Japan's communications ministry has released an interim report acknowledging that government officials were wined and dined by the president of telecom giant NTT. The report says the officials' actions violated the ethics code for public servants, which bans them from receiving gifts or being entertained by interested parties.
The central figure is Taniwaki Yasuhiko, the vice minister for policy coordination. Communications Minister Takeda Ryota says he was moved to the minister's secretariat on Monday.
The ministry had conducted an internal investigation prompted by a report in a weekly magazine that said Taniwaki was treated to expensive meals by NTT's president and other executives at the firm.
The interim report says the company treated Taniwaki to three meals worth over 920 dollars over the past three years.
The ministry had previously investigated another wining and dining scandal involving a satellite broadcaster, where the son of Prime Minister Suga Yoshihide works. Taniwaki was one of several officials who admitted he received the favor. He was disciplined with a pay-cut last month.

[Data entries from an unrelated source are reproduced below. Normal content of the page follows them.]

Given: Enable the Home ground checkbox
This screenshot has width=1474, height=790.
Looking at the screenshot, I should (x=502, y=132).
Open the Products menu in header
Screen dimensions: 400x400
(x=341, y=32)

Communications minister Takeda said on Monday that Taniwaki was repeatedly questioned about more violations of the ethics code involving other companies. He didn't mention dining with NTT executives in the earlier probe.
In the Upper House budget committee on Monday, opposition lawmakers criticized the ministry's handling of the matter. They called for the communications minister's resignation.
Constitutional Democratic Party lawmaker Kidoguchi Eiji said, "We are seeing more facts disclosed than we previously knew about. We can't trust them."
Prime Minister Suga said that the communications minister should work to clarify the matter. Suga said, "I think the minister's responsibility is to conduct a thorough investigation and carry out improvements. I would like the minister to disclose the truth and fix the ministry."
Another disclosure in the report is that one of the meals given by NTT was attended by Kanasugi Kenji. He served as senior deputy foreign affairs minister at the time and is now the ambassador to Indonesia.
The communications ministry also found that Makiguchi Eiji, director-general of the global strategy bureau, was entertained by NTT in June of last year. The interim report says Makiguchi also violated the ethics code.
The two senior officials told the ministry they were aware the telecom giant was an interested party. But they denied having any conversations that would benefit the company. Takeda says the ministry will expand its probe.